Petikan Teks =>
:::
0
Tuesday 14 December 2021 - 11:00
AS dan Gejolak Irak:

Anggota Parlemen: Kelompok Perlawanan Irak Berhak untuk Berperang Melawan Pasukan Pendudukan Asing

Story Code : 968395
Anggota Parlemen: Kelompok Perlawanan Irak Berhak untuk Berperang Melawan Pasukan Pendudukan Asing
“Amerika harus meninggalkan wilayah Irak. Mereka tidak punya pilihan lain. Tidak ada alasan bagi pasukan Amerika sama sekali untuk tetap berada di Irak,” kata Ali al-Fatlawi, anggota Aliansi Fatah (Penaklukan), kepada kantor berita berbahasa Arab Irak al-Ahad, Senin (13/12).

Dia mengatakan penarikan pasukan Amerika dari Irak tidak dapat dinegosiasikan, terutama karena mantan Perdana Menteri Irak Adel Abdul-Mahdi telah menangani masalah ini dan parlemen juga telah mengeluarkan resolusi tentang penarikan pasukan asing.

“Irak akan menggunakan semua cara hukum dan diplomatik untuk mencegah kehadiran militer AS yang berkepanjangan,” dia menggarisbawahi.

Fatlawi mencatat, “Jika orang Amerika tidak meninggalkan Irak setelah batas waktu dan melanjutkan penempatan mereka, maka sah dan hak bagi pasukan perlawanan untuk menghadapi pendudukan mereka.”

Pernyataan itu muncul sehari setelah juru bicara biro politik Asa'ib Ahl al-Haq mengecam kehadiran pasukan pimpinan AS yang berkepanjangan di Irak, yang menyatakan bahwa pejuang perlawanan akan menghadapi semua orang yang ingin membenarkan perpanjangan waktu.

Mahmoud al-Rubaie mengatakan kepada kantor berita berbahasa Arab al-Maalomah bahwa senjata di tangan pejuang perlawanan Irak adalah penjamin utama dan jaminan eksekutif untuk pelaksanaan tuntutan bangsa Irak dan RUU parlemen tentang penarikan pasukan asing.

“Karena itu, semua pasukan militer yang berafiliasi dengan penjajah Amerika harus meninggalkan Irak,” katanya.

“Setiap individu atau faksi yang berusaha membenarkan kehadiran pasukan asing yang berkelanjutan akan menghadapi perjuangan bersenjata yang dilakukan oleh pejuang perlawanan. Kemauan nasional Irak dan kelompok perlawanan pada akhirnya akan mengusir pasukan asing dari Irak,” tegas Rubaie.
:::
Data Terkumpul =>
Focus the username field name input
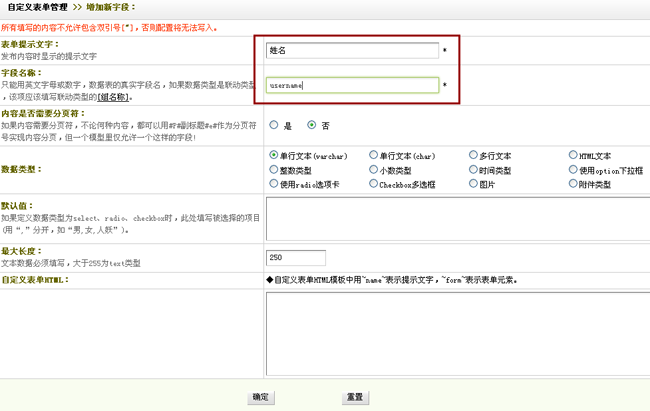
:::
Tugas Latihan => Kutiplah secara persis bagian petikan tentang pasukan AS di Irak, dimulai pada kata-kata yang memuat "Pernyataan itu muncul" dan berhenti setelah "membenarkan perpanjangan waktu.". Baris-baris di atas tidak berkaitan dengan petikan tersebut.

Hasil Tugas =>
Pernyataan itu muncul sehari setelah juru bicara biro politik Asa'ib Ahl al-Haq mengecam kehadiran pasukan pimpinan AS yang berkepanjangan di Irak, yang menyatakan bahwa pejuang perlawanan akan menghadapi semua orang yang ingin membenarkan perpanjangan waktu.